Und hier saß jetzt dieser Fremde und handelte genauso, tat etwas, das nur ein Mensch aus der Zukunft tun würde, der seit Jahren nach Alkohol und Zigaretten geschmachtet hatte.
Susan und William setzten sich und bestellten Getränke.
Der Fremde prüfte ihre Haare, ihre Kleider, ihren Schmuck – die Art, wie sie gingen und sich setzten.

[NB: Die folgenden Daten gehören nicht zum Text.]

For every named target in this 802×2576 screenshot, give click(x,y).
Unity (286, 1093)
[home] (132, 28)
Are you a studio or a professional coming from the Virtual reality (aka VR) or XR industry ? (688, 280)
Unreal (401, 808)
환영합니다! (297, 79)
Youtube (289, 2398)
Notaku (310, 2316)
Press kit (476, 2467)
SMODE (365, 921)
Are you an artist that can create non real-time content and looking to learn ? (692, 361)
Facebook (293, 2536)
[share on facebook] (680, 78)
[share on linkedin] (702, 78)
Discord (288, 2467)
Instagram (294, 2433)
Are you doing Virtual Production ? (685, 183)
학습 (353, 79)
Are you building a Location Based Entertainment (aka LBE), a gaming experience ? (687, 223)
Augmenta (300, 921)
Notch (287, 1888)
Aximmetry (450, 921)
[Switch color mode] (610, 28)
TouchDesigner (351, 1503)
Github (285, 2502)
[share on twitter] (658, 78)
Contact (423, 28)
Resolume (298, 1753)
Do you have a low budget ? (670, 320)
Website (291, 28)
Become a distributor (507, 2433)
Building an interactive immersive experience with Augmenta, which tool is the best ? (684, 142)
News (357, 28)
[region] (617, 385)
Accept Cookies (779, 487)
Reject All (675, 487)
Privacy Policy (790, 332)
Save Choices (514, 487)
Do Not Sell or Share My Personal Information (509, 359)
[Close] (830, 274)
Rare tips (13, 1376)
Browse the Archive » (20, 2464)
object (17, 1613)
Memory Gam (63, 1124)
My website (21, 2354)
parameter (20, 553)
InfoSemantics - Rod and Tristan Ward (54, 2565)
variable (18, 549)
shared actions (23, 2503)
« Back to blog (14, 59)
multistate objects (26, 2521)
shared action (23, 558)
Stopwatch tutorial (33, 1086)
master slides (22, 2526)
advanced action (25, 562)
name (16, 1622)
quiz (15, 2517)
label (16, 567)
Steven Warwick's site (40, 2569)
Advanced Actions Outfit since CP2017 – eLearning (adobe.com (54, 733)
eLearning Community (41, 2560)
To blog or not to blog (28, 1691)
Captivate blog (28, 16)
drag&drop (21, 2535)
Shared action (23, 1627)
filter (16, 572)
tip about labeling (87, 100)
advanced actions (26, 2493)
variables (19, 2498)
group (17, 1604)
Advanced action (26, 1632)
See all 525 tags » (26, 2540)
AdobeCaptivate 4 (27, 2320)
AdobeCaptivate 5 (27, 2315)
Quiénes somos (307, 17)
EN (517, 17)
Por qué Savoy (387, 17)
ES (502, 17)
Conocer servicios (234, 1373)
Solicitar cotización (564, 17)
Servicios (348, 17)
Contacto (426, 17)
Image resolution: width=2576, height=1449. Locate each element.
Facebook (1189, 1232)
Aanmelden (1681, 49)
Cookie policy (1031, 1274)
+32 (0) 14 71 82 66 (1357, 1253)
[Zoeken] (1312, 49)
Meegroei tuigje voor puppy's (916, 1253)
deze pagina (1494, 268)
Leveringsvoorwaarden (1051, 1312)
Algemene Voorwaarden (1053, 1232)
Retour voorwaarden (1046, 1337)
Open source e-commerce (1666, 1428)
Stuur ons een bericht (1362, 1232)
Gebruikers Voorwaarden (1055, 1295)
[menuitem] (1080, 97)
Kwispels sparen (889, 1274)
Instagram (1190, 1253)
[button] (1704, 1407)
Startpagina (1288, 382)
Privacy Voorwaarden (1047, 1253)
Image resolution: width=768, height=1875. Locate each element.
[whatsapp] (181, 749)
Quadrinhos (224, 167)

»Sitz bequem«, flüsterte William. »Du mußt aussehen, als hättest du diese Mode dein ganzes Leben lang getragen.«
»Wir hätten nie zu fliehen versuchen dürfen.«
»Mein Gott!« sagte William. »Er kommt zu uns herüber! Laß mich für uns beide reden.«
Der Fremde verbeugte sich vor ihnen. Sehr leise zwar, doch eben noch hörbar, schlugen seine Hacken zusammen. Susan erstarrte. Dieses militärische Geräusch! – unmißverständlich wie jenes gewisse gräßliche Klopfen um Mitternacht an der Wohnungstür.
»Mr. Roger Kristen«, sagte der Fremde, »Sie haben Ihre Hosenbeine nicht hochgezogen, als Sie sich hinsetzten.«
William durchzuckte es eiskalt. Er blickte unschuldig auf seine Hände, die auf seinen Knien lagen. Susans Herz verkrampfte sich.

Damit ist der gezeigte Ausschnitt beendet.